Archer's statistics speak for themselves. One hundred percent of the students go on to college, many to Ivy League schools. Archer has demonstrated a remarkable track record in obtaining financial assistance for its needy college-bound students, amassing an impressive $1 million in college scholarships. And Meehan has no doubt that her young charges, imbued with the self-esteem that comes from their education in an all-girls institution, will continue to follow in the path of success so brilliantly laid out before them: "These girls will go out into their communities and they will help solve society's problems," says Meehan with utmost certainty. "They will be the leaders of the twenty first century."
QUOTE FROM TOM HANKS
“The creation of a school must be the same as the birth of a CityState, where human beings share common necessities like shelter and water at the same time each has individual needs like prescription eyeglasses and relief from allergies. A school, particularly one made from scratch and meant to educate only girls, will need the familiar stuff like desks and restrooms. Much more than that, the school has to accept each girl as a quirky, oneofakind human, then strive to transform her into the best of herself. Without that mission statement, all the school would be is desks and restrooms.
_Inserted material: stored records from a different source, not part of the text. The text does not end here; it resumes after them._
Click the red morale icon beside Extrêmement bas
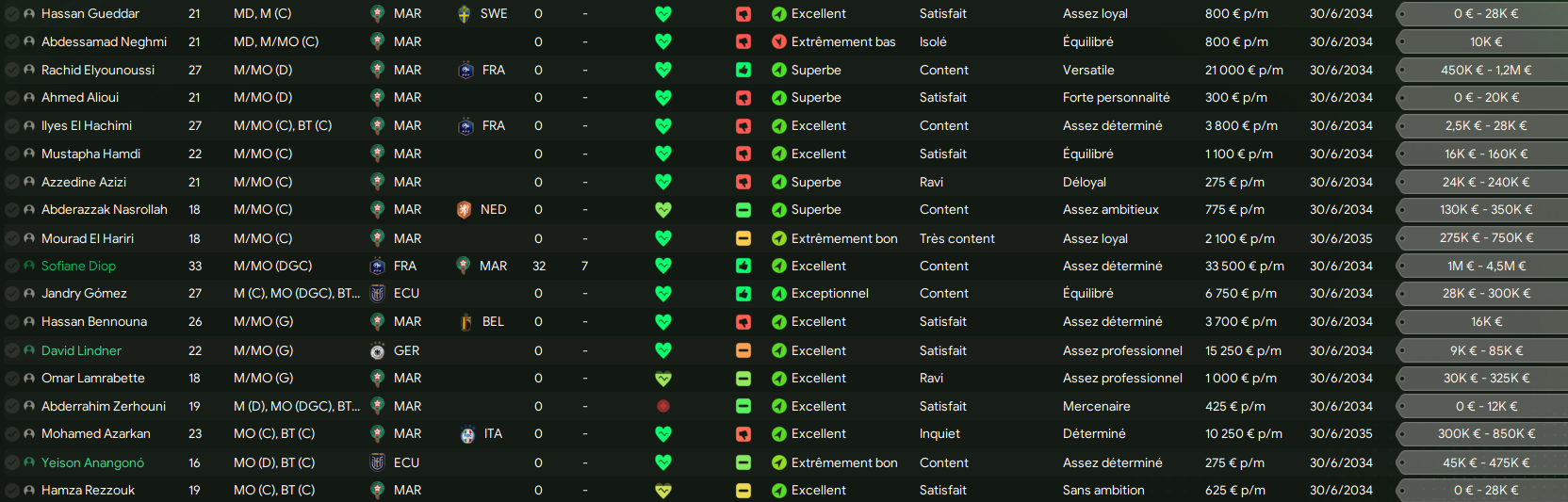 point(778,41)

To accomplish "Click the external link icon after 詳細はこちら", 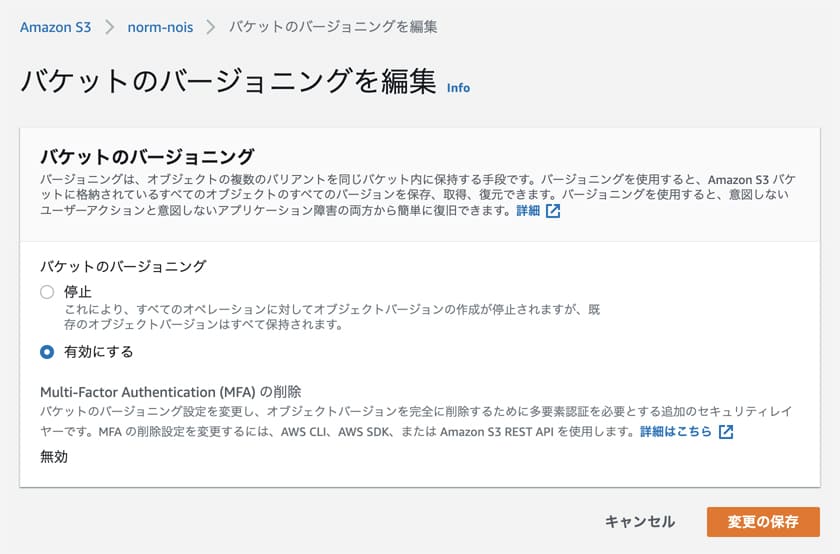I will [726, 432].

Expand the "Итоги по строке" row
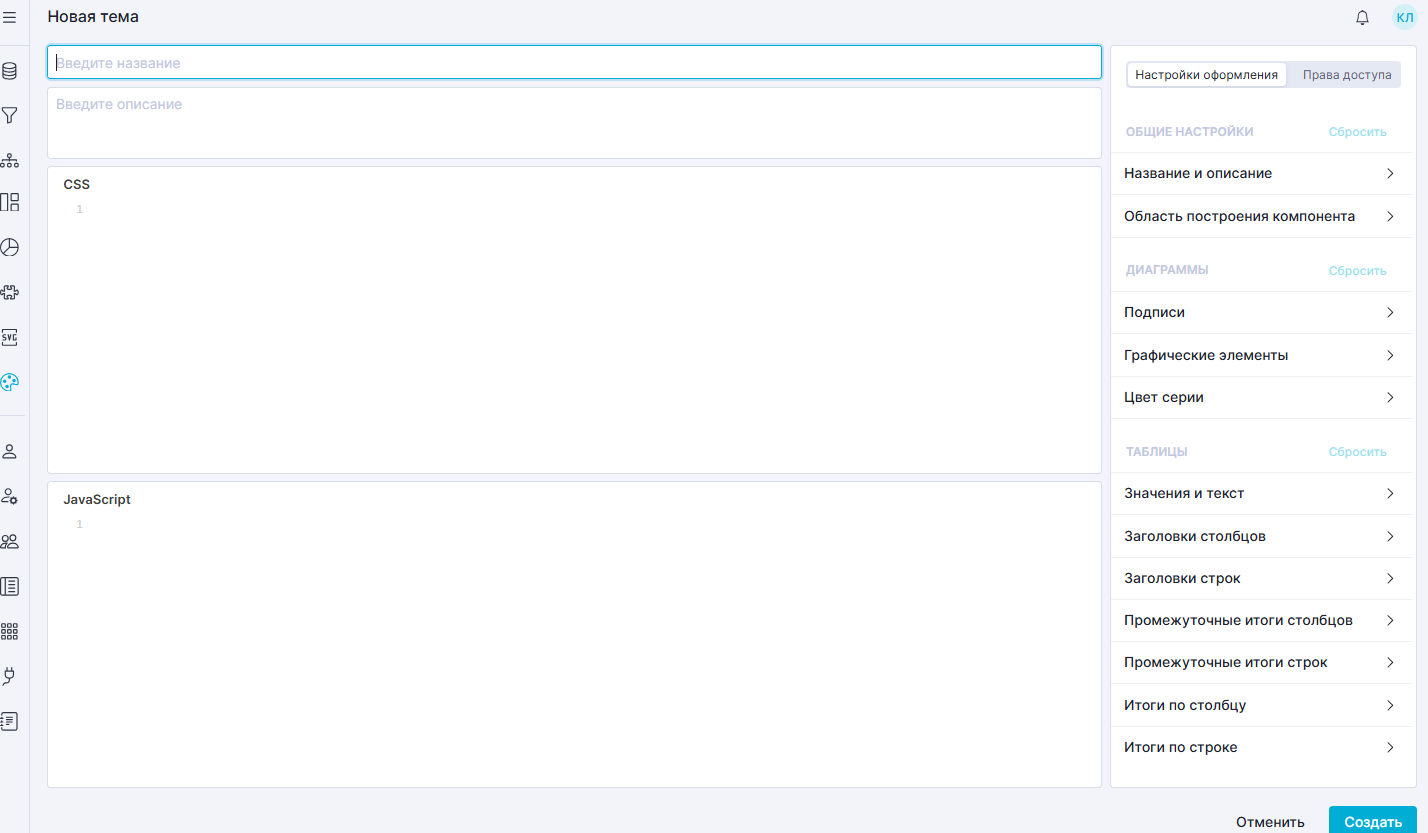click(1259, 748)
The City–State may start from random chaos and never recover. The school will have the same origins, but can somehow, perhaps miraculously, leapfrog the requirements of the brick–and–mortar needs, and getting straight on into the nitty–gritty, turn a girl’s high school years into a hair–raising adventure.
Diana Meehan, along with a team of allies that would give The Justice League of America a run for its money did just that. She took that dream of an all–girls school and wrestled it through chaos that seemed, at times, insurmountable — juggling, fighting, begging, and negotiating all the way. And she succeeded.
The result is The Archer School for Girls, a place that lives up to the last line of its School Song, sending their graduates out into a world where they will become “everything they can be.”
From the perspective of a father of an Archer Grad, a single sex all girls’ school may not be for every young woman. Just those who want to one day rule our City–State and the world.”